As soon as you receive your salary, just remove about 25% of your salary and put it for savings. Have an automatic debit set-up so that you need not worry about forgetting to do it on a monthly basis. Try to live within the 75% of your salary.  It has been done before and would be doable in the future also.  Just imagine that your salary got reduced to cushion your future.  Many of you would be working in private firms where there will be no work for you once you cross 45-50 years.  Unless you have a considerable sum stashed somewhere, it will be difficult for you to live your life as you have been living now.  Try to live within your means and you will be healthy, both physically and mentally, in the long run. Don’t live by looking at your neighborhood!! 

Put about Rs 1.5 lakhs in Public Provident Fund (PPF) in SBI or ICICI Bank.  If both husband and wife are working, open 2 different accounts and put Rs 1.5 lakhs each in both accounts per year.  If this amount sounds big, invest Rs 12,500 per month in the PPF.  Make sure you select the Auto-Transfer option so that this amount gets directly transferred from your salary account to the PPF account each month.  This Rs 1.5 lakhs will also ensure that your 80C section in income tax is taken care of.  Moreover, when the amount matures, the entire interest that you would have earned, is tax-free.  If you are still left with some money, put it in an Systemic Investment Plan (SIP) every month.  Make sure you go for an Equity fund.  When you withdraw after a couple of years, there is no tax on the redemption as investments in SIP is tax free after one year of holding.
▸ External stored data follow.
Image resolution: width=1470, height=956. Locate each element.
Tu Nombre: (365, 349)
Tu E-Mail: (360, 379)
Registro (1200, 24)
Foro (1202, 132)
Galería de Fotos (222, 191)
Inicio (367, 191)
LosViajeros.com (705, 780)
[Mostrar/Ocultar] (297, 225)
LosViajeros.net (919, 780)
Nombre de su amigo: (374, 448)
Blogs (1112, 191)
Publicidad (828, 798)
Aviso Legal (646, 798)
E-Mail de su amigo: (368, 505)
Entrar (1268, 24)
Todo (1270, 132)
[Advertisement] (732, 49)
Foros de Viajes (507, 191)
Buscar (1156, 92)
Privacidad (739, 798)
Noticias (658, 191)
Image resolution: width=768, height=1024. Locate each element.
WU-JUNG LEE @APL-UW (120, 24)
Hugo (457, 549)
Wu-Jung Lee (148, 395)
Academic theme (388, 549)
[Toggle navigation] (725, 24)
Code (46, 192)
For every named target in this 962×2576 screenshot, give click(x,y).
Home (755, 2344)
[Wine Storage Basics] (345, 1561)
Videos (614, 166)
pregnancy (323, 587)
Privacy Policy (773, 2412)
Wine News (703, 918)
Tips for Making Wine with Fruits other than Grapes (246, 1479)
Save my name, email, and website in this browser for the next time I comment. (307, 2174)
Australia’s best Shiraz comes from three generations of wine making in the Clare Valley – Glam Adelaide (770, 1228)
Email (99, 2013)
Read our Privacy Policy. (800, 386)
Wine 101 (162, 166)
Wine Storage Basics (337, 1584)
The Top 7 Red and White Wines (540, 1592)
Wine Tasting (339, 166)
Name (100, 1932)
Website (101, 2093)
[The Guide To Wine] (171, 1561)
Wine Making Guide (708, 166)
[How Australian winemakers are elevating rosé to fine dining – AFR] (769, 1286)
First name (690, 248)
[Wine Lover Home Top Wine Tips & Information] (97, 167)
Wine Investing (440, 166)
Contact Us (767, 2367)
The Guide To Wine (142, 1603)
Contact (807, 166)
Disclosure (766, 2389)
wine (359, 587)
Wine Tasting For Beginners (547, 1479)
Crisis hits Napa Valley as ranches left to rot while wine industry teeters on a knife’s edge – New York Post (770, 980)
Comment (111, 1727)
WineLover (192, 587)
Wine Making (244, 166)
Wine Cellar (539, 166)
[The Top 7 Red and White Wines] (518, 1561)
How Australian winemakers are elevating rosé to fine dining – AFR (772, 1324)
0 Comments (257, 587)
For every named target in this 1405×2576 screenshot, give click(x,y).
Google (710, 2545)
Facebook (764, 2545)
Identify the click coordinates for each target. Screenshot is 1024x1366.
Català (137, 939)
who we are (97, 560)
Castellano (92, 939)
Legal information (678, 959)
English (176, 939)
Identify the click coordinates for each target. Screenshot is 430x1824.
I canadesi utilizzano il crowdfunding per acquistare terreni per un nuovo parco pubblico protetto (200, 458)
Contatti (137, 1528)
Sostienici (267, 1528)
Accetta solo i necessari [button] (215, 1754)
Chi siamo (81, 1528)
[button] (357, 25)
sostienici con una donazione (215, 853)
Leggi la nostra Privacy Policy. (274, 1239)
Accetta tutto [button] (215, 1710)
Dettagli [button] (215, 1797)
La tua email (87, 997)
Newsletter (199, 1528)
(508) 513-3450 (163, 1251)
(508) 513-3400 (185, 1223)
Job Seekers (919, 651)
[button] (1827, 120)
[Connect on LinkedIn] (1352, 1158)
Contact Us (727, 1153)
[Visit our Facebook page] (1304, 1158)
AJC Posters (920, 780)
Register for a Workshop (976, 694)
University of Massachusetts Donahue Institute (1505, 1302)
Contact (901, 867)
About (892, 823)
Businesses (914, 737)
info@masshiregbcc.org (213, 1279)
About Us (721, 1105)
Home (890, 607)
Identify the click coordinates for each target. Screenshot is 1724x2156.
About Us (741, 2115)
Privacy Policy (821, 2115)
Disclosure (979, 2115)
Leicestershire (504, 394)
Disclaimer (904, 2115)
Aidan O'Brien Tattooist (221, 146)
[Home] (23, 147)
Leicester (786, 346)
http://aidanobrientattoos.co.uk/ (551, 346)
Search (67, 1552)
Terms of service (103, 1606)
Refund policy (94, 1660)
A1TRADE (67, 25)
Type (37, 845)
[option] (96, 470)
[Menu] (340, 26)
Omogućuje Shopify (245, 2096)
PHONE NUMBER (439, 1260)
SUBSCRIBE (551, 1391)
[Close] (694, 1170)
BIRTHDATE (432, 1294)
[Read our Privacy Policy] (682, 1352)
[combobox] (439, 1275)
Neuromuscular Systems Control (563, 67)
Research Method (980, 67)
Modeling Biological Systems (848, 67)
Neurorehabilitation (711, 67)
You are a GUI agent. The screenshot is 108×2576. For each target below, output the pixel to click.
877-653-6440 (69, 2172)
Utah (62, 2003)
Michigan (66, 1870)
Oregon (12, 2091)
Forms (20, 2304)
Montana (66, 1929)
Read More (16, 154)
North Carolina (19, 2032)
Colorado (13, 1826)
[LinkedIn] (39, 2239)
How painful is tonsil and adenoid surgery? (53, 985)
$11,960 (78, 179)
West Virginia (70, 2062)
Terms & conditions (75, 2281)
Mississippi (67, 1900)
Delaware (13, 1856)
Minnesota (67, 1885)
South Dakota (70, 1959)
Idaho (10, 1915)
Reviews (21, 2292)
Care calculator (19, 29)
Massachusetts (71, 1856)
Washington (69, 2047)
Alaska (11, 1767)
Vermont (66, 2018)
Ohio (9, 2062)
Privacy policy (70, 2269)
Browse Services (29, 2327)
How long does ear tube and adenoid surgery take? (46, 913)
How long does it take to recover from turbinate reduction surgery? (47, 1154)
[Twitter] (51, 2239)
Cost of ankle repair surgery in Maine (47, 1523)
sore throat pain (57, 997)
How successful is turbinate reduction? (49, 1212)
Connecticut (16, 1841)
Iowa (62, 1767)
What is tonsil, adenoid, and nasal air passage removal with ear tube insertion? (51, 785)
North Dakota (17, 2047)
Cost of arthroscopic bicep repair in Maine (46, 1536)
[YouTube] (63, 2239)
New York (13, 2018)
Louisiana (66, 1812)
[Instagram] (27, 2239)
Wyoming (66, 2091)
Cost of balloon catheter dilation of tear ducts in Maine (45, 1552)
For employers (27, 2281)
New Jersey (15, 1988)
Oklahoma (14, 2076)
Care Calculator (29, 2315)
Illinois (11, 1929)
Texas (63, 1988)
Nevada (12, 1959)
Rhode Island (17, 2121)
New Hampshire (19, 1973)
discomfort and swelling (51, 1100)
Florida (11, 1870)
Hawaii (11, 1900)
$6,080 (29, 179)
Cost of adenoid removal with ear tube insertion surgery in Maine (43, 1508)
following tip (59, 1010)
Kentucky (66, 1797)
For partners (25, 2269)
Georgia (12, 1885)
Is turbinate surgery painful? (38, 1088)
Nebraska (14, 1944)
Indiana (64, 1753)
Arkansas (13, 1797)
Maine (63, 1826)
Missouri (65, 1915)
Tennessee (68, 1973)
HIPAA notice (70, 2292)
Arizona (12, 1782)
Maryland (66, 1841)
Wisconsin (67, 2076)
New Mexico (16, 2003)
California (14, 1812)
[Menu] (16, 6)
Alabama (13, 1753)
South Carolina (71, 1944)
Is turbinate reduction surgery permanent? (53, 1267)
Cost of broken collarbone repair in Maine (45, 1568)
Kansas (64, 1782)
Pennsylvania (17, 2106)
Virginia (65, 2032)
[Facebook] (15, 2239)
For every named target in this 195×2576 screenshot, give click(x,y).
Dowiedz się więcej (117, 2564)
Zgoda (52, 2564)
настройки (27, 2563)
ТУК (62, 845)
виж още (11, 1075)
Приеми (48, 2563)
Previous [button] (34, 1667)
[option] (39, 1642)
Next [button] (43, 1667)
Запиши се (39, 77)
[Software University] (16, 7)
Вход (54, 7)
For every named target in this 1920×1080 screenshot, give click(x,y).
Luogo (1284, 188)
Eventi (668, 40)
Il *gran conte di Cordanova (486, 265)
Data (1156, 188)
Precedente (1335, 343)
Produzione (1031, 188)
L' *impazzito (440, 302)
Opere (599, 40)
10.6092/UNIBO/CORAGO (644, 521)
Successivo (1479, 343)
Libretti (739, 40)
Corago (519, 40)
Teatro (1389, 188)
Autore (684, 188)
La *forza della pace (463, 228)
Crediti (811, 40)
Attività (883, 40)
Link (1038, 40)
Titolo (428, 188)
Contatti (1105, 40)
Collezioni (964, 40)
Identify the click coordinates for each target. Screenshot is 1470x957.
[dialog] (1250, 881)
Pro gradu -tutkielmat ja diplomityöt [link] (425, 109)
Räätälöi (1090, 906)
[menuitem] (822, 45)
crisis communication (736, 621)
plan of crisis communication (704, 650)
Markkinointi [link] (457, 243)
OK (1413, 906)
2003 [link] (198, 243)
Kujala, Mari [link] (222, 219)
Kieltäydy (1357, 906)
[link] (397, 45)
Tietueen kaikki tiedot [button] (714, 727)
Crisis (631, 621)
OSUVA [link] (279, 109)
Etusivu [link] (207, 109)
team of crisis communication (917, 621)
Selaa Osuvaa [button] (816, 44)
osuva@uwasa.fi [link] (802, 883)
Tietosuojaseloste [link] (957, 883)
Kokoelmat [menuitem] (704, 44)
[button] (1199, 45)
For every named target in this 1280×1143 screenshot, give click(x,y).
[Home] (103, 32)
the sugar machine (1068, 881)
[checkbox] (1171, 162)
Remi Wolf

Don’t go for life insurances. Use the money to enjoy your current life.  Get a medical insurance for you and your family.  Even if your current employer has a medical insurance scheme, have a separate one outside.  You never know when you are changing jobs and when you may need the insurance.  And you can also deduct this medical insurance amount from your taxable income.  Get a family floater scheme which covers the entire family.  Over a period of time, the cover also gets increased, in case of no claims.

Go for your own house in case you can afford the monthly installments, in addition to the above mandatory savings.  Else live on rent.  Use the not-paying-house-installments to increase your savings.  In case your job gets transferred, you can easily go and settle in the new city without having to worry about your current house!

Start living economically, not frugally, for a better future for yourself!!  Cheers!!

Today’s daffy definition

Motorist – A person who keeps pedestrians in good running condition!!